BEGIN AVAILABLE RECORDS

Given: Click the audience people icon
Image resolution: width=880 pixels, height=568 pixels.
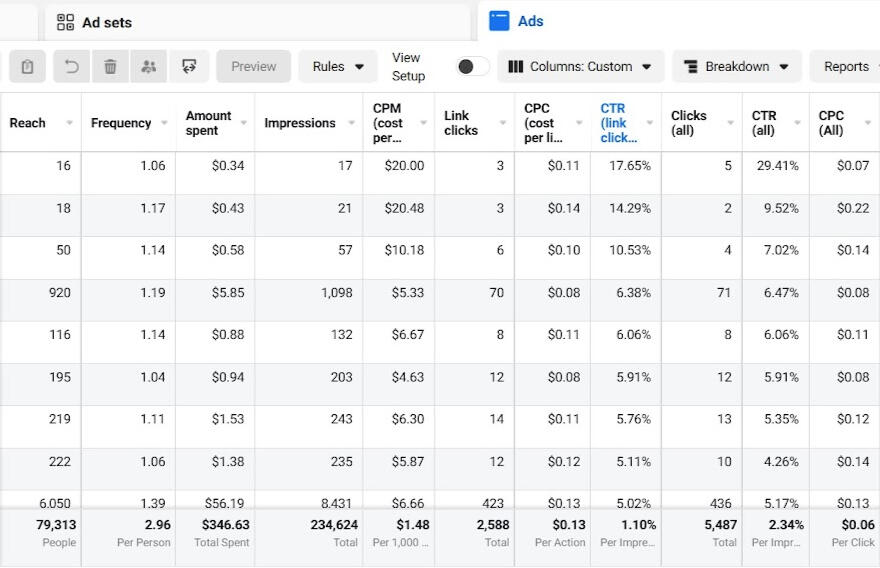Looking at the screenshot, I should [x=149, y=67].
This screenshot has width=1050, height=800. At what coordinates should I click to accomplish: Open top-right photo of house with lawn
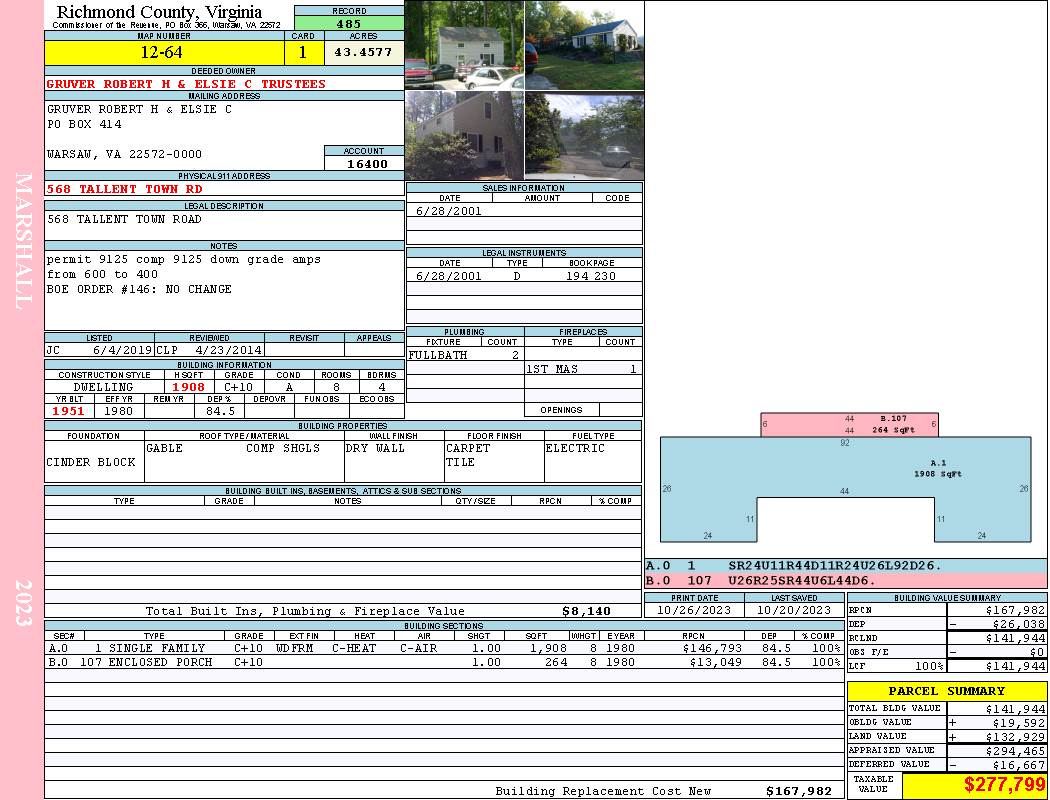click(x=584, y=46)
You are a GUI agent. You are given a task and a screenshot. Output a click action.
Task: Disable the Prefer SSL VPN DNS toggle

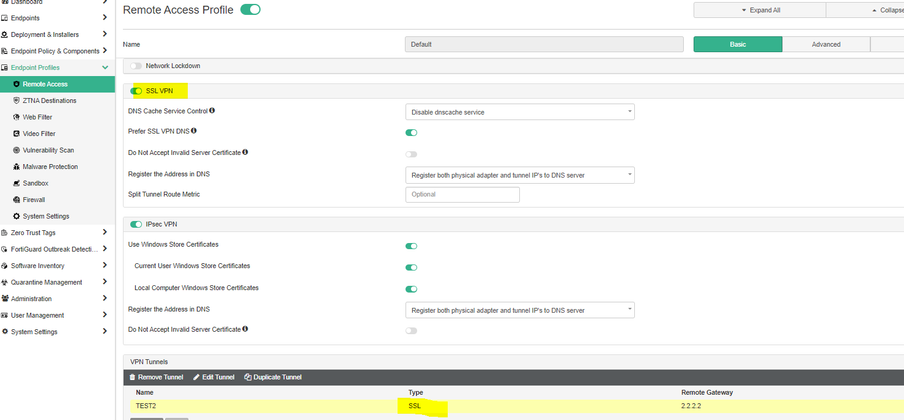(x=411, y=132)
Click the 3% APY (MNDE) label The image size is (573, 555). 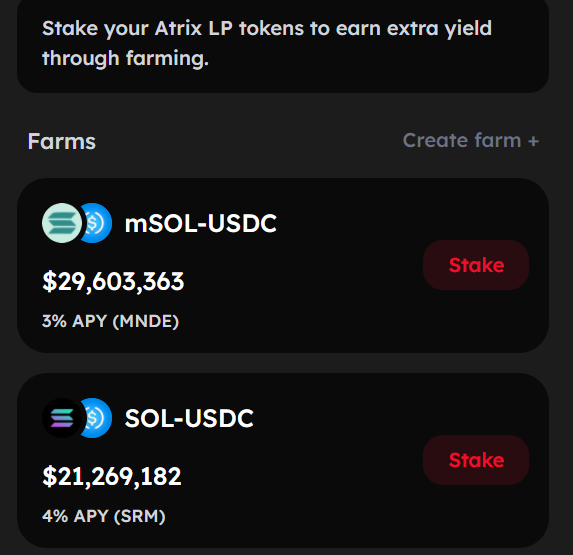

END AVAILABLE RECORDS

TASK GOAL:
Write the records out again verbatim and omit the pictures they contain.

WRITTEN RESPONSE:
Given: Click the audience people icon
Image resolution: width=880 pixels, height=568 pixels.
Looking at the screenshot, I should [x=149, y=67].
This screenshot has width=1050, height=800. At what coordinates should I click to accomplish: Open top-right photo of house with lawn
click(x=584, y=46)
You are a GUI agent. You are given a task and a screenshot. Output a click action.
Task: Disable the Prefer SSL VPN DNS toggle

(x=411, y=132)
Click the 3% APY (MNDE) label The image size is (573, 555). 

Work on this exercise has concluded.